Der so entstandene Parcours zeigt bereits im zweiten Raum: Der Star bei Albers ist die Farbe in all ihren Wirkungen und Schattierungen. Oder wie der Maler es selbst formuliert: „Farbe ist der Kern meiner Sprache. Sie ist sich selbst genug.“ So steht es nüchtern auf der weißen Wand im Raum, in dem die Farben erstmals kontrastreich explodieren. Dass es dem Wahl-Amerikaner aus Bottrop nicht so sehr um das Format ging, erfährt man aus seinem Mund, denn für ihn war das „Quadrat nur wie ein Tablett für die Farbe.“
Höhepunkt der Leihgaben ist Paul Cézannes bekannter „Steinbruch von Bibémus“
Die abstrakten Steinformationen und vor allem die Farbgebung beeinflussten Albers für einige seiner Bilder der Werkreihe „Homage to the Square“. Da ist zum Bespiel der rote Raum: Monochromatische rote Homages aus den 60er und 70er Jahren vereinen unterschiedlichste Rottöne, eröffnen aber auch den Blick auf die Arbeitsweise des Malers, die eben nicht schablonenhaft war.

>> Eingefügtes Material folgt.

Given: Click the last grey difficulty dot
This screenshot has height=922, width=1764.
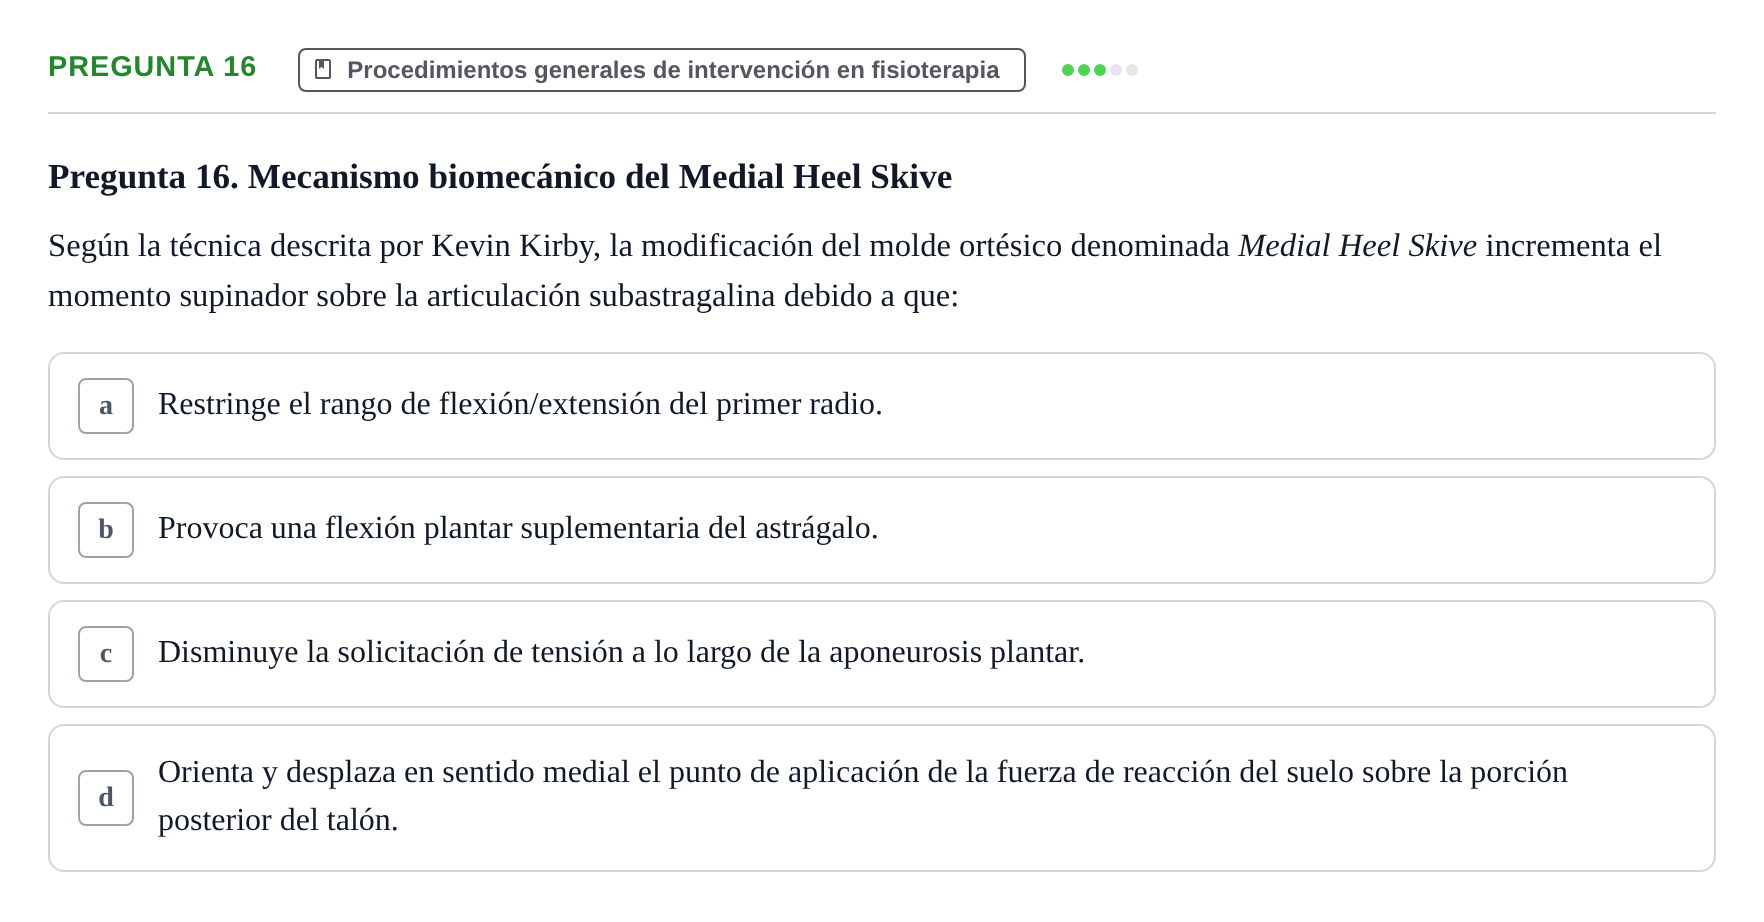Looking at the screenshot, I should 1132,70.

Dort befinden sich auch zwei andere Arbeiten. Eine rote Farbfeldmalerei von Ad Reinhard, dessen Kunst immer wieder Impulse von Albers bekam, und ein Stillleben von Giorgio Morandi, den Albers wiederum sehr schätzte. Für eine weitere dieser Beziehungen steht ein Objekt von Donald Judd, einem Hauptvertreter der Minimal Art der 60er Jahre.

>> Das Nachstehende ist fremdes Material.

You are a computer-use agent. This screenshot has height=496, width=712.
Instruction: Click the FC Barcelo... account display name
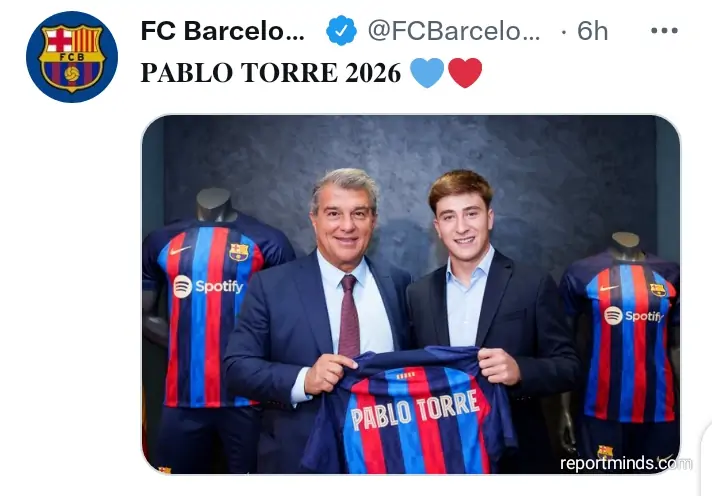(223, 31)
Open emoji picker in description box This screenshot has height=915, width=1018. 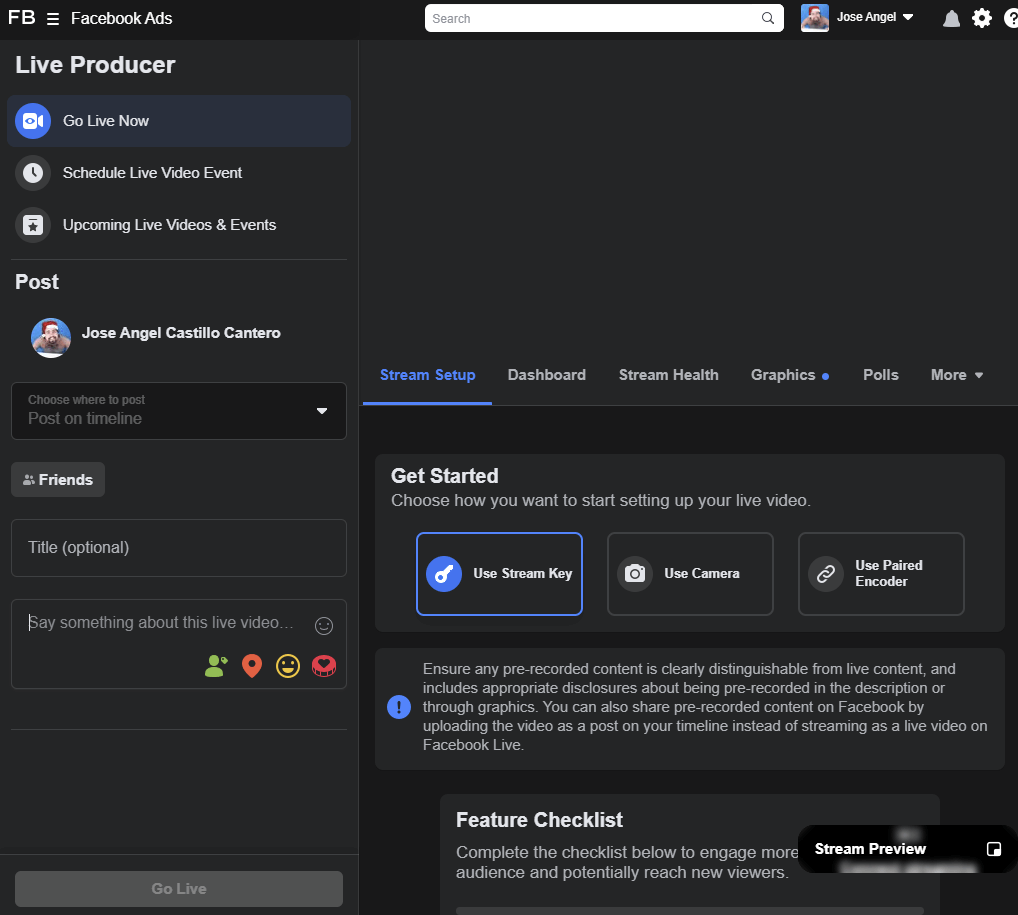pyautogui.click(x=323, y=626)
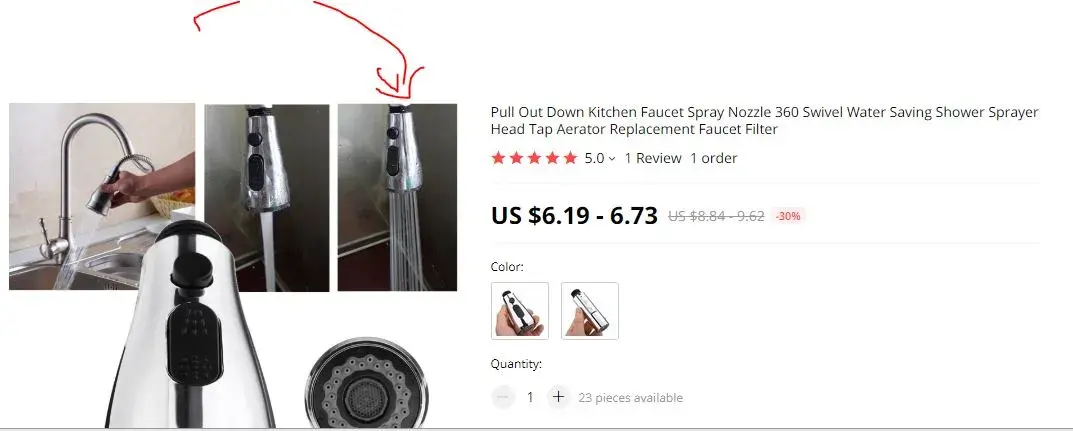Click the -30% discount badge
The height and width of the screenshot is (431, 1073).
[x=788, y=216]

Höhepunkt der ausgesuchten Leihgaben ist sicher Paul Cézannes bekannter „Steinbruch von Bibémus“, ein Hauptwerk der Essener Folkwang-Sammlung. Der junge Josef Albers sah dieses Werk im Alter von 20 Jahren in der Hagener Osthaus-Sammlung, die vor 100 Jahren nach Essen verkauft wurde.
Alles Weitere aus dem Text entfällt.